++++ DOCUMENT TEXT
Alauddin was the second son of Sultan Ali Mughayat Syah, founder of the Aceh Sultanate.

After Ali's death in 1530, his eldest son Salahuddin ruled for a while but was inept in governing the sultanate. The queen mother had great influence in the state and appointed a regent called Raja Bungsu who had a green payung (parasol), a symbol of authority, and a house opposite the royal abode. Meanwhile, Alauddin governed Samudra Pasai which had been conquered by Aceh in 1524. Being dissatisfied with conditions in the capital, he staged a royal coup in c. 1537 or 1539, killed Raja Bungsu, and imprisoned Salahuddin and the Queen Mother Sitt Hur, who would die years later in 1548 and 1554 respectively. Alauddin now took the throne with the regnal title Sultan Alauddin Ri'ayat Syah al-Kahar. Under Acehnese tradition he is remembered as a great organizer of the Acehnese state. Thus he was supposedly the ruler who divided Acehnese society into administrative lineage groups (kaum or sukeë), but it is unclear whether this attribution is correct.

==Conquests on Sumatra==

The campaigns of Alauddin began in 1539 when he waged war on the Batak people, who lived to the south of Aceh. The Portuguese traveler Fernão Mendes Pinto mentions that the sultan asked the king of the Bataks to convert to Islam, and attacked him when he refused. Pinto provides a long and picturesque account of the Bataks and their affairs with the Acehnese; it is doubtful from the point of view that no comprehensive Batak kingdom is known to other sources. The Acehnese army reportedly included contingents of Turks and men from Cambay and Malabar. After this campaign Alauddin attacked the Aru Kingdom, (the later Deli Sultanate). He killed the ruler of Aru in 1539, but was then forced by the Johor Sultanate's army to withdraw in around 1540, Aru subsequently belonged to Johor up to 1564.
++++++++
++++ PROVIDED INFORMATION
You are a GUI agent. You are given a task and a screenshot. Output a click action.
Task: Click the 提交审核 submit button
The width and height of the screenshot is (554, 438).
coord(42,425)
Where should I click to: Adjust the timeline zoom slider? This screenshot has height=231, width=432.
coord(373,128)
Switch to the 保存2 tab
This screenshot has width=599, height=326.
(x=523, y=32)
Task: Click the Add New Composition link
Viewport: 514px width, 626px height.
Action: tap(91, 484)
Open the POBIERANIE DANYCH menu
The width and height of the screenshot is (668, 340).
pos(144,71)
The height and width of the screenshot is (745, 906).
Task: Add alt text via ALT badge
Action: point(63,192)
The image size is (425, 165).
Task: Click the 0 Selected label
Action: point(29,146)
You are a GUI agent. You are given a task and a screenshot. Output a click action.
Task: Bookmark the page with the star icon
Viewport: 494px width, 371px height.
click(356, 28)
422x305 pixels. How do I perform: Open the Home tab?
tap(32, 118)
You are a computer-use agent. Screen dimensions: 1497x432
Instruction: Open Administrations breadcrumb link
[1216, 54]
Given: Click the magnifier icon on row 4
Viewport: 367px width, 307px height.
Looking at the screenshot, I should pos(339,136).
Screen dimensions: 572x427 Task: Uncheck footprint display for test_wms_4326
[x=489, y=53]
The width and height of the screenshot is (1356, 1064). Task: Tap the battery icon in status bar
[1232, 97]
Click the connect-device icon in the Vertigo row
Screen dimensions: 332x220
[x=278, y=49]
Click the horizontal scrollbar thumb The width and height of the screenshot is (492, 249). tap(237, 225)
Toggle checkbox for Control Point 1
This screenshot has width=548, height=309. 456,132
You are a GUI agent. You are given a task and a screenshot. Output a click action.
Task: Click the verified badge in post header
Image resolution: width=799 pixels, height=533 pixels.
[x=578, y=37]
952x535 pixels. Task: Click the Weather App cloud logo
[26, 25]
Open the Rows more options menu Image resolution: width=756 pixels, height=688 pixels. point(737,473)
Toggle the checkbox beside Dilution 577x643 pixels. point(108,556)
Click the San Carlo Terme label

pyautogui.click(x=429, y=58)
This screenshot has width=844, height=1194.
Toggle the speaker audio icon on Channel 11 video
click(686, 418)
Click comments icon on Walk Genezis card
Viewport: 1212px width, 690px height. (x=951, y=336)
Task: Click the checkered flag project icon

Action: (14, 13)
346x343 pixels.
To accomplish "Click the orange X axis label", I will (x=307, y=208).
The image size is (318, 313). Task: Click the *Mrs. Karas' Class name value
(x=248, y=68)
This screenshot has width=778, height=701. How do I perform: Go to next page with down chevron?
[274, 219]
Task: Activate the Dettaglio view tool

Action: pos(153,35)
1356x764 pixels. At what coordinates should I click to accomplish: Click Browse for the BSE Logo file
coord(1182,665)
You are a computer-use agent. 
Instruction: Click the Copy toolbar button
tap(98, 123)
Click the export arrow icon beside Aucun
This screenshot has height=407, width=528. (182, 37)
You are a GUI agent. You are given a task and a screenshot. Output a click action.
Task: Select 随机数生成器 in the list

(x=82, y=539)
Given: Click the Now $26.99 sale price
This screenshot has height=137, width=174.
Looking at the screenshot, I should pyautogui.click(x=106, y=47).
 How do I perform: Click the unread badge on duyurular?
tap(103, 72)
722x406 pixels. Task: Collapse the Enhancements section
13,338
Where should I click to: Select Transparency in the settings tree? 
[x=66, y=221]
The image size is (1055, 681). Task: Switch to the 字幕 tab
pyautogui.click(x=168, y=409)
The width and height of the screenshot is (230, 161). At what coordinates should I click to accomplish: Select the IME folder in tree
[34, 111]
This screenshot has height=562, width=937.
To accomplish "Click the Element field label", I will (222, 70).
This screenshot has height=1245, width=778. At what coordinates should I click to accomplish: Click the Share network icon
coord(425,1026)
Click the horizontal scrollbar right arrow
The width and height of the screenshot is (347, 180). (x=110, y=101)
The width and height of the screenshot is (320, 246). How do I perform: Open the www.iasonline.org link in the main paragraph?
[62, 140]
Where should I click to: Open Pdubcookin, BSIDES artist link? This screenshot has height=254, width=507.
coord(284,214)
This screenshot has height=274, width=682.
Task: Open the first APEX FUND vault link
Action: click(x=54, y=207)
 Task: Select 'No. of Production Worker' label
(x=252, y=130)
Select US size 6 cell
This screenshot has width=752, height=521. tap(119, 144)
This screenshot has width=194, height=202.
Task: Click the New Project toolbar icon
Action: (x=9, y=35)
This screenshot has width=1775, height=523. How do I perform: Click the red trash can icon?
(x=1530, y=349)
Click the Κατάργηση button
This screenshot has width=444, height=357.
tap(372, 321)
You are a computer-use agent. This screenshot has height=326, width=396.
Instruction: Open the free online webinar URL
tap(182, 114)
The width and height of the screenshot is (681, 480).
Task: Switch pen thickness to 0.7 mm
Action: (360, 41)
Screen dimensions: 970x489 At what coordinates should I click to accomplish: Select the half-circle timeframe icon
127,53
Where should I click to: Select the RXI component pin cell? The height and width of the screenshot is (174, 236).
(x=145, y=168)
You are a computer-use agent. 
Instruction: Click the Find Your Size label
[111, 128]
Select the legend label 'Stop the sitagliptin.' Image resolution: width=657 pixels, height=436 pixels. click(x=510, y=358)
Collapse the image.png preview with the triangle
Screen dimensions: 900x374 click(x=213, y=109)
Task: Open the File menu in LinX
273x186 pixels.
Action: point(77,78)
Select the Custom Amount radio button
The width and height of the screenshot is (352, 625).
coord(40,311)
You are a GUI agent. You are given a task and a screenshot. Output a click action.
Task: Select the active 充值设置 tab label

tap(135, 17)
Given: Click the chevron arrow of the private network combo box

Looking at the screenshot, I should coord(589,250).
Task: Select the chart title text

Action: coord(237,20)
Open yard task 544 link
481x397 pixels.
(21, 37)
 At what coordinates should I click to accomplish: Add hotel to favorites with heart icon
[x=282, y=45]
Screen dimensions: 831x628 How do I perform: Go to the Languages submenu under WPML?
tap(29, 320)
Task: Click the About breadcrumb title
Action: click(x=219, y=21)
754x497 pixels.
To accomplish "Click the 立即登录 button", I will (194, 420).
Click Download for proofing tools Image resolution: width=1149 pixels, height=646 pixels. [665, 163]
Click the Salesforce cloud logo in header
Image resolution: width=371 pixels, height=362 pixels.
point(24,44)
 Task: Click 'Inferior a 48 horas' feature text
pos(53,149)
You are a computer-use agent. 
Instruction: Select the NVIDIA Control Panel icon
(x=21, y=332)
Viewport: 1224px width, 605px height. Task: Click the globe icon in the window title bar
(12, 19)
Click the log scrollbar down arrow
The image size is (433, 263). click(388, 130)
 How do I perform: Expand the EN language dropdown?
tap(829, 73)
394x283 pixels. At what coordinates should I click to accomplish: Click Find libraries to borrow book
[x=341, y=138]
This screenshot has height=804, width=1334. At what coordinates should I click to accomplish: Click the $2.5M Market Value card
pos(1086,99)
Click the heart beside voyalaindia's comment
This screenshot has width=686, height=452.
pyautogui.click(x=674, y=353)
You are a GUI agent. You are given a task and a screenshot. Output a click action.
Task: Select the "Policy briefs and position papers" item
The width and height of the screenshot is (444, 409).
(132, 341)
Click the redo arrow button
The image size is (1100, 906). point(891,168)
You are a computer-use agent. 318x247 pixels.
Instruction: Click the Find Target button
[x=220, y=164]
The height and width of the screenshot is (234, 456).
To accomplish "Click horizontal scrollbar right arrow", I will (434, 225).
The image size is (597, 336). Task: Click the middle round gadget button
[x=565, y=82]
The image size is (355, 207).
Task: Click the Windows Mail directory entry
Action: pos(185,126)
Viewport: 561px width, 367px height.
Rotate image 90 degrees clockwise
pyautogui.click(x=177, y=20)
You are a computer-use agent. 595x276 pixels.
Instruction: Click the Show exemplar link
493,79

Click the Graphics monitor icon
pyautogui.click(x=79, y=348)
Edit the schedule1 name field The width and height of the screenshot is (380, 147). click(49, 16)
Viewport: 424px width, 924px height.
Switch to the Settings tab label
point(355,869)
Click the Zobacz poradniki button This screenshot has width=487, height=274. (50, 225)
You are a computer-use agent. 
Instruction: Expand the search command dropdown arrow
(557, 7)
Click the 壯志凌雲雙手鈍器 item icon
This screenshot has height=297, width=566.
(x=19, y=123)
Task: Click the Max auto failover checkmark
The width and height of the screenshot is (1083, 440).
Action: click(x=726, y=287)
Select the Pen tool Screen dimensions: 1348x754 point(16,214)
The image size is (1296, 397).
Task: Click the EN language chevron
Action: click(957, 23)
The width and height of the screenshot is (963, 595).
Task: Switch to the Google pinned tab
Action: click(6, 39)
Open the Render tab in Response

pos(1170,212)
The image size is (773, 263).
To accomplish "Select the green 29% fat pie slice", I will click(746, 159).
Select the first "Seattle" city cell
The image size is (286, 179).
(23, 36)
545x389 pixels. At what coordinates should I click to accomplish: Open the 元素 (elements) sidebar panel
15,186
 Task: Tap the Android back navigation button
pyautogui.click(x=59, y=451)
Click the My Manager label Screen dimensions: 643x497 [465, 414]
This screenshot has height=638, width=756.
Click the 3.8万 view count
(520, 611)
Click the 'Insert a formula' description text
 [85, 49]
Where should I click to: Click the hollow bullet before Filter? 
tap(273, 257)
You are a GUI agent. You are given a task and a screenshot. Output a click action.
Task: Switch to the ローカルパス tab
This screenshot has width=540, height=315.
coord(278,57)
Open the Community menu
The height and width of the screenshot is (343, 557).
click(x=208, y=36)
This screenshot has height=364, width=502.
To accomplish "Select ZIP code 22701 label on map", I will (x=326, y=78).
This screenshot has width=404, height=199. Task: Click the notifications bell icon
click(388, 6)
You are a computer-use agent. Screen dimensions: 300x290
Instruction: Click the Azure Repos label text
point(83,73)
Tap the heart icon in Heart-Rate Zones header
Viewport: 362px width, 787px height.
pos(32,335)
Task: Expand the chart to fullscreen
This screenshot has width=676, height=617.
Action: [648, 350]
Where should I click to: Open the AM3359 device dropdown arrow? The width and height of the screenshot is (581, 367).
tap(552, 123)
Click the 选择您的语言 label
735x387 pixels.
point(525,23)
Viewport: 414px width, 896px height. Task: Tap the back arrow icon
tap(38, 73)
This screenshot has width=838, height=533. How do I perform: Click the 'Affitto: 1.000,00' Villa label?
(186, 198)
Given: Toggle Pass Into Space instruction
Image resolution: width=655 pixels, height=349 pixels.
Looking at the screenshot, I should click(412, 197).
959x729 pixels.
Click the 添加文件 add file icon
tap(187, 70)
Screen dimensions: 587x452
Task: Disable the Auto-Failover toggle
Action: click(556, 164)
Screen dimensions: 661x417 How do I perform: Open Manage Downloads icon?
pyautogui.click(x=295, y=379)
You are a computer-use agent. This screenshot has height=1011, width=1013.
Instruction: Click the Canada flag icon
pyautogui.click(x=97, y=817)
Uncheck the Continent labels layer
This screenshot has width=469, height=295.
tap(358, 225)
++++++++
== WHAT THIS EXERCISE ASKS ==
1 > According to the text on Alauddin, in what year did Aceh conquer Samudra Pasai?
2 > Using the text on Alauddin, mark each statement yes or no, and quote the words from the text that decide it.
(a) Alauddin was the eldest son of Ali Mughayat Syah.
(b) Alauddin's campaigns began with a war on the Batak people.
(c) Salahuddin died before Queen Mother Sitt Hur.

== RESPONSES FOR EACH TASK ==
1 > 1524

2 >
(a) No: "Alauddin was the second son of Sultan Ali Mughayat Syah"
(b) Yes: "The campaigns of Alauddin began in 1539 when he waged war on the Batak people"
(c) Yes: "who would die years later in 1548 and 1554 respectively"